Rodrigo Cabezas is economist en professor aan de universiteit van Zulia. Als vice-president van de Verenigde Socialistische Partij van Venezuela (PSUV) voor internationale aangelegenheden gaat hij in op de redenen voor de electorale nederlaag van zijn partij in de verkiezingen van 6 december 2015.
Van 2007 tot 2008 was hij minister van financiën. Hij geeft een omstandige uitleg bij de lopende bijsturingen om de ernstige economische crisis te beheersen die het land momenteel beleeft. De productie van olie en aardgas overschrijdt de 3,8 miljoen vaten per dag, waarvan 2,4 miljoen voor de wereldmarkt zijn bestemd. In 2015 werd het Venezolaanse zwarte goud voor gemiddeld 44,65 dollar per vat verkocht, tegen 66,42 in 2014, aldus het ministerie voor Olie en Mijnen.
In 2015 bedroeg de werkloosheid 6 %, tegen 10,6 % in 1999Nicolas Maduro, president van Venezuela, heeft zopas de economische noodtoestand verlengd. Hoe verklaart u het gebrek aan bevoorrading in een land dat reusachtige natuurlijke rijkdommen heeft om een economische stabiliteit te garanderen?

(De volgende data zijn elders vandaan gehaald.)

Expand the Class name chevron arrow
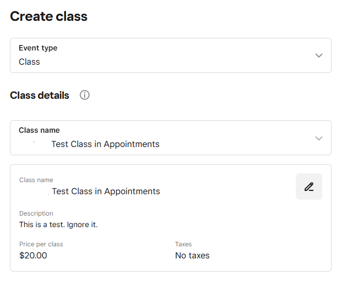This screenshot has width=342, height=282. (x=319, y=138)
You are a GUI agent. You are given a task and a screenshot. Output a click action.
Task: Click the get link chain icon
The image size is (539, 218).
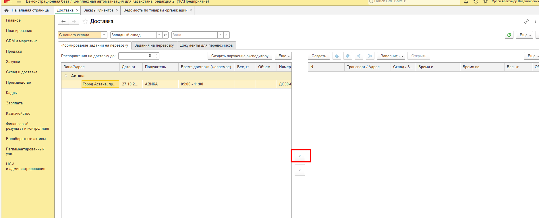526,22
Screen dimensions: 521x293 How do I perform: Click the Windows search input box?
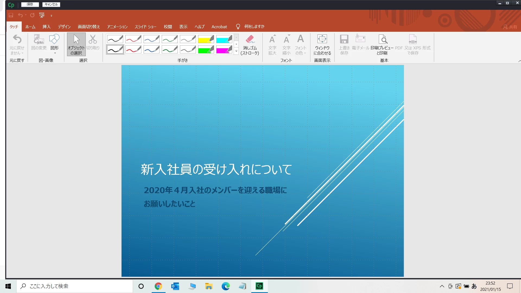pyautogui.click(x=75, y=286)
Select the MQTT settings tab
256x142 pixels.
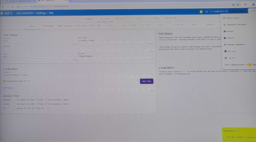tap(162, 25)
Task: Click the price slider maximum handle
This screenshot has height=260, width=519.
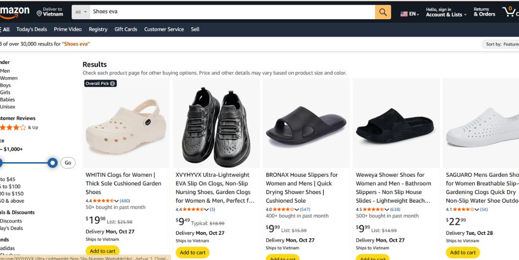Action: click(52, 163)
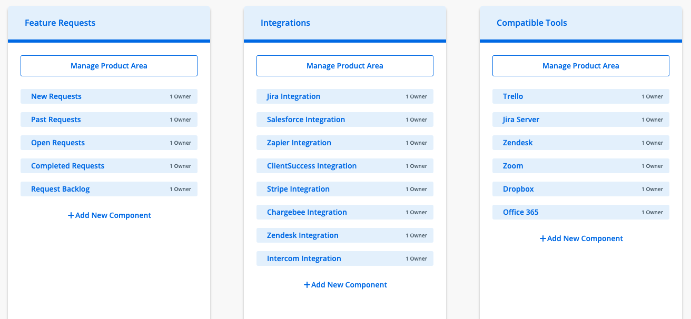Viewport: 691px width, 319px height.
Task: Select the Salesforce Integration component
Action: pyautogui.click(x=306, y=119)
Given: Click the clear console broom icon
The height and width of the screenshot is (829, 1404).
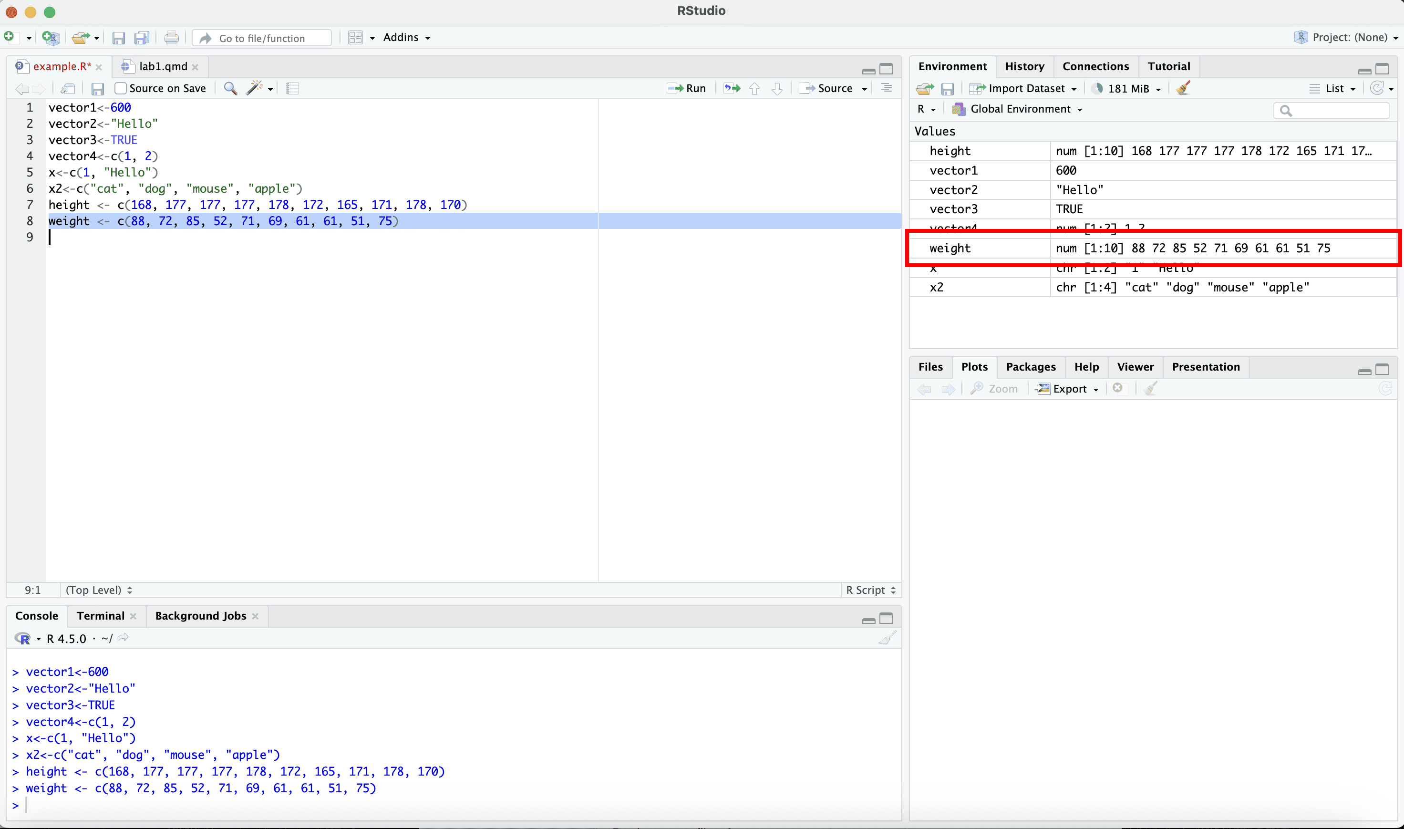Looking at the screenshot, I should pyautogui.click(x=887, y=638).
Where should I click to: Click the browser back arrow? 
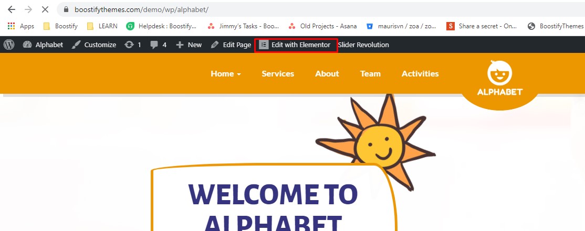tap(12, 9)
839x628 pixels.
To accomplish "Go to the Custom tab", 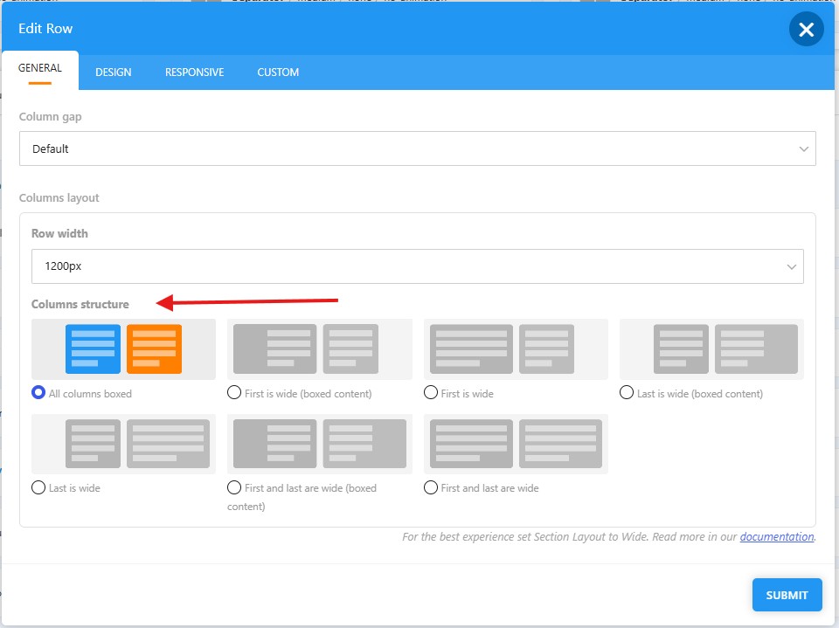I will [278, 72].
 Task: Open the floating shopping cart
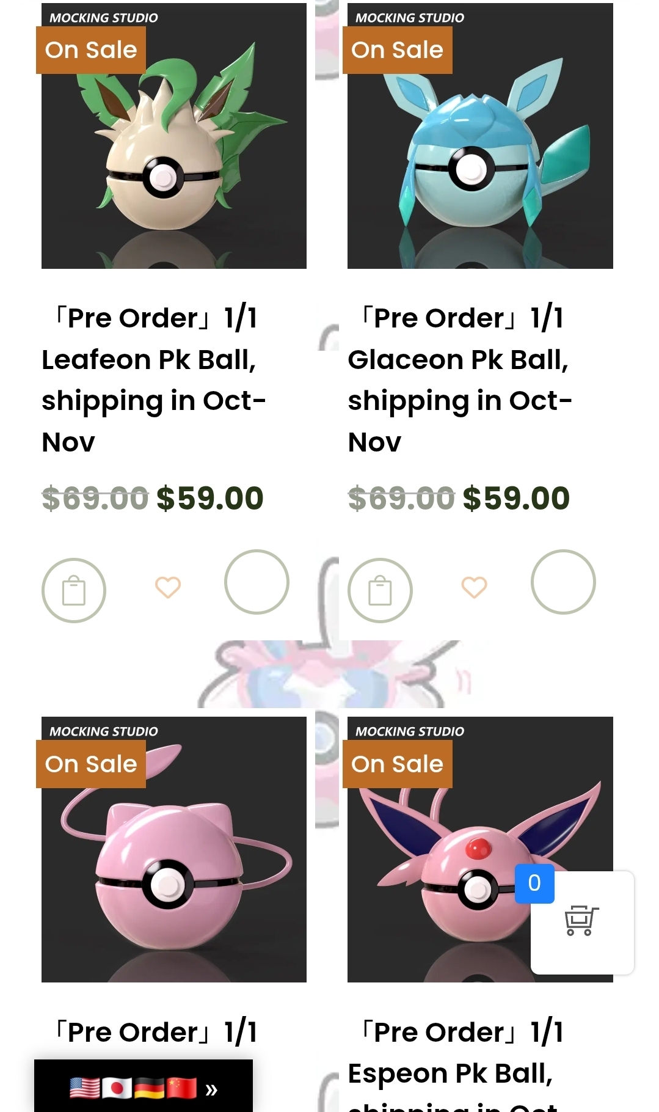[x=581, y=921]
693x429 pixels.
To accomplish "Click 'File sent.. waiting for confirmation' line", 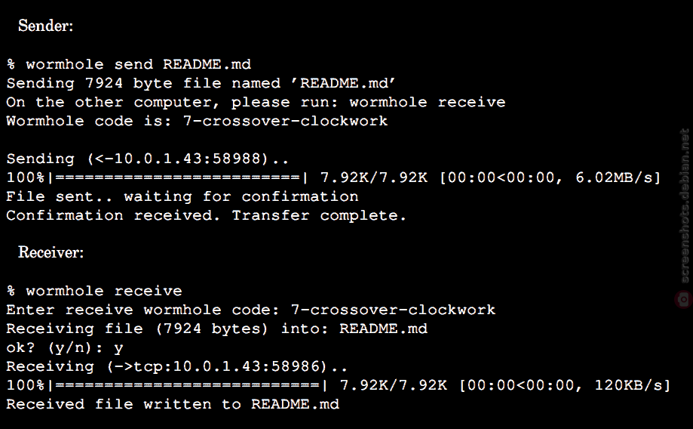I will (x=182, y=197).
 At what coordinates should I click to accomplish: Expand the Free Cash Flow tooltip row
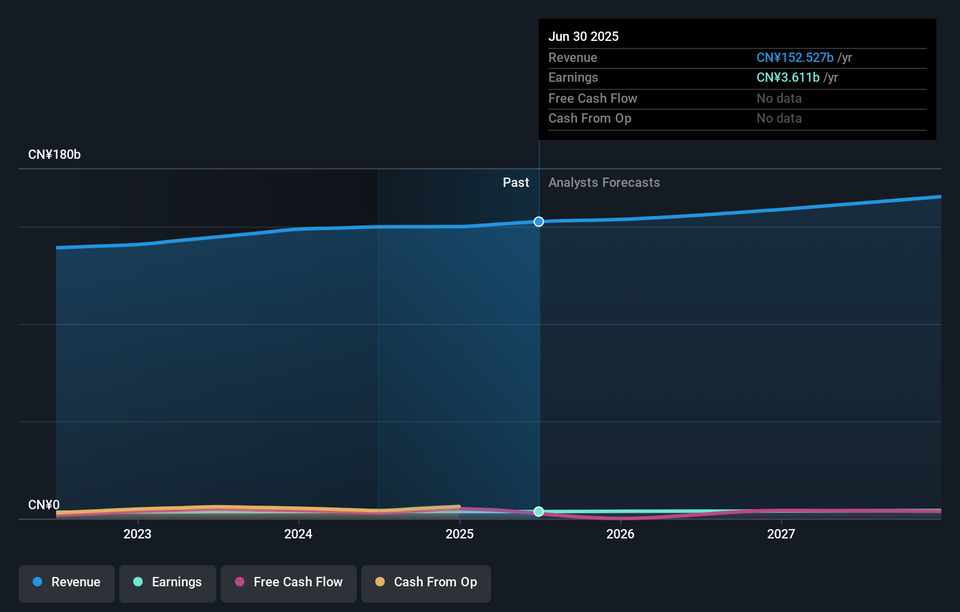coord(593,98)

RODRIGO CABEZAS De Venezolaanse economie heeft een structureel probleem met betrekking tot haar extreme afhankelijkheid van de olieopbrengsten. We worden getroffen door de prijzencycli van de olie. De val van de prijs van een vat olie zorgde voor een verlies van minstens 62 % van de deviezenwaarde. Om het bbp in 2016 met 2 % te doen stijgen zou de prijs van een vat olie weer tot 132 dollar moeten klimmen. Maar het structurele karakter van onze economische problemen heeft niet alleen met die prijsschommelingen te maken. Onze crisis is een combinatie van de afhankelijkheid van olie en een ontoereikende productie. De economische noodtoestand vormt het voorwerp van een nationaal strategisch debat in de Verenigde Socialistische Partij van Venezuela (PSUV): het model van de renteniersstaat is ingestort.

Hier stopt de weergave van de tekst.